Everything in the records should be repeated exactly.

========================

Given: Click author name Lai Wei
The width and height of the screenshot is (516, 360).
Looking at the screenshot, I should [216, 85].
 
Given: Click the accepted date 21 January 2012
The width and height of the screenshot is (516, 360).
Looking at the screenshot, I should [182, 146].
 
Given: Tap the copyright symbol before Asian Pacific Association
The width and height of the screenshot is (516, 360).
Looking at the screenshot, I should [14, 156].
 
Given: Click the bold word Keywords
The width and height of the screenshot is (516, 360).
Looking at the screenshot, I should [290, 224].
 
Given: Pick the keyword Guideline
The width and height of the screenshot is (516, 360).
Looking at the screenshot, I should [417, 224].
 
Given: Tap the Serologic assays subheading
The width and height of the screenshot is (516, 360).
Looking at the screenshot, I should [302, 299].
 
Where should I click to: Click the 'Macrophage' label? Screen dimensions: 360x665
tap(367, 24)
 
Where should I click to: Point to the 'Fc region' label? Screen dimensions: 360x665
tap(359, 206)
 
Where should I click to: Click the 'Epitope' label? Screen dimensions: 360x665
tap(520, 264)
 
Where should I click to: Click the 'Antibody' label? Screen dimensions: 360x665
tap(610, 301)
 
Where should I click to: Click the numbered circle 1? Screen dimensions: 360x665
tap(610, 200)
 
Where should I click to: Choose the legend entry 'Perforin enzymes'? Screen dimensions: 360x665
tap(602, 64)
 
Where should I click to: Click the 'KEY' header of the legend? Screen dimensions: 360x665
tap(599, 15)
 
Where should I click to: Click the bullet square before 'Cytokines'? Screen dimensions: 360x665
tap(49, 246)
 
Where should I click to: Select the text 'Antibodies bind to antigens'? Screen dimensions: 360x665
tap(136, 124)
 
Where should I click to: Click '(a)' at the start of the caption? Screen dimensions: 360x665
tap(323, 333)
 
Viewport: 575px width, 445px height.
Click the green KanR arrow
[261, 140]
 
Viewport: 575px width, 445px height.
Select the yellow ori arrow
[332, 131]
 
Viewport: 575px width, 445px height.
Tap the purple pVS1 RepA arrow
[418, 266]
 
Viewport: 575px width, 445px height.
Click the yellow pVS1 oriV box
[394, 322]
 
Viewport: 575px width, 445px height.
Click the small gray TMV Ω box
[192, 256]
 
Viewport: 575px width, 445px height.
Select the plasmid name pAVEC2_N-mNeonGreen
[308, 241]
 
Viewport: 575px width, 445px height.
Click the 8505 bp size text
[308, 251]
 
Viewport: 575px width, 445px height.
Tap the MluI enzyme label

========================

▶ _RESPONSE TO THIS TASK_
Given: Click author name Lai Wei
The width and height of the screenshot is (516, 360).
Looking at the screenshot, I should [216, 85].
 
Given: Click the accepted date 21 January 2012
The width and height of the screenshot is (516, 360).
Looking at the screenshot, I should [182, 146].
 
Given: Tap the copyright symbol before Asian Pacific Association
The width and height of the screenshot is (516, 360).
Looking at the screenshot, I should [14, 156].
 
Given: Click the bold word Keywords
The width and height of the screenshot is (516, 360).
Looking at the screenshot, I should [290, 224].
 
Given: Pick the keyword Guideline
The width and height of the screenshot is (516, 360).
Looking at the screenshot, I should [417, 224].
 
Given: Tap the Serologic assays subheading
The width and height of the screenshot is (516, 360).
Looking at the screenshot, I should [302, 299].
 
Where should I click to: Click the 'Macrophage' label? Screen dimensions: 360x665
tap(367, 24)
 
Where should I click to: Point to the 'Fc region' label? Screen dimensions: 360x665
tap(359, 206)
 
Where should I click to: Click the 'Epitope' label? Screen dimensions: 360x665
tap(520, 264)
 
Where should I click to: Click the 'Antibody' label? Screen dimensions: 360x665
tap(610, 301)
 
Where should I click to: Click the numbered circle 1? Screen dimensions: 360x665
tap(610, 200)
 
Where should I click to: Choose the legend entry 'Perforin enzymes'? Screen dimensions: 360x665
tap(602, 64)
 
Where should I click to: Click the 'KEY' header of the legend? Screen dimensions: 360x665
tap(599, 15)
 
Where should I click to: Click the bullet square before 'Cytokines'? Screen dimensions: 360x665
tap(49, 246)
 
Where should I click to: Select the text 'Antibodies bind to antigens'? Screen dimensions: 360x665
tap(136, 124)
 
Where should I click to: Click '(a)' at the start of the caption? Screen dimensions: 360x665
tap(323, 333)
 
Viewport: 575px width, 445px height.
Click the green KanR arrow
[261, 140]
 
Viewport: 575px width, 445px height.
Select the yellow ori arrow
[332, 131]
 
Viewport: 575px width, 445px height.
Tap the purple pVS1 RepA arrow
[418, 266]
 
Viewport: 575px width, 445px height.
Click the yellow pVS1 oriV box
[394, 322]
 
Viewport: 575px width, 445px height.
Click the small gray TMV Ω box
[192, 256]
 
Viewport: 575px width, 445px height.
Select the plasmid name pAVEC2_N-mNeonGreen
[308, 241]
 
Viewport: 575px width, 445px height.
Click the 8505 bp size text
[308, 251]
 
Viewport: 575px width, 445px height.
Tap the MluI enzyme label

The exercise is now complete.